[Stored data entries]
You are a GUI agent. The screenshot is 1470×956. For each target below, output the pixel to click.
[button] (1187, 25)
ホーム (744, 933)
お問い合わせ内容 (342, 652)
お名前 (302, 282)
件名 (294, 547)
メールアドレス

• [Problem to work on]
Please give every entry again, precisely as it appears.

• [Result of this exercise]
You are a GUI agent. The screenshot is 1470×956. For each target below, output the pixel to click.
[button] (1187, 25)
ホーム (744, 933)
お問い合わせ内容 (342, 652)
お名前 (302, 282)
件名 (294, 547)
メールアドレス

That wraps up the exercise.